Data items
↓↓↓

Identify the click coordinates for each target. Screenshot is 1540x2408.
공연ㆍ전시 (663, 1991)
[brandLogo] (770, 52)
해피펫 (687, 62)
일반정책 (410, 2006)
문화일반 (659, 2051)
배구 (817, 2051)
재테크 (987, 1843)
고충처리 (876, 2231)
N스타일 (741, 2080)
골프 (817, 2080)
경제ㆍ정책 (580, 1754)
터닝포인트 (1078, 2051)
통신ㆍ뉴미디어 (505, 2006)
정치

↑↑↑

Problem to work on: The records above need to be retyped in full, exactly as given.

Output of the task:
Identify the click coordinates for each target. Screenshot is 1540x2408.
공연ㆍ전시 (663, 1991)
[brandLogo] (770, 52)
해피펫 (687, 62)
일반정책 (410, 2006)
문화일반 (659, 2051)
배구 (817, 2051)
재테크 (987, 1843)
고충처리 (876, 2231)
N스타일 (741, 2080)
골프 (817, 2080)
경제ㆍ정책 (580, 1754)
터닝포인트 (1078, 2051)
통신ㆍ뉴미디어 (505, 2006)
정치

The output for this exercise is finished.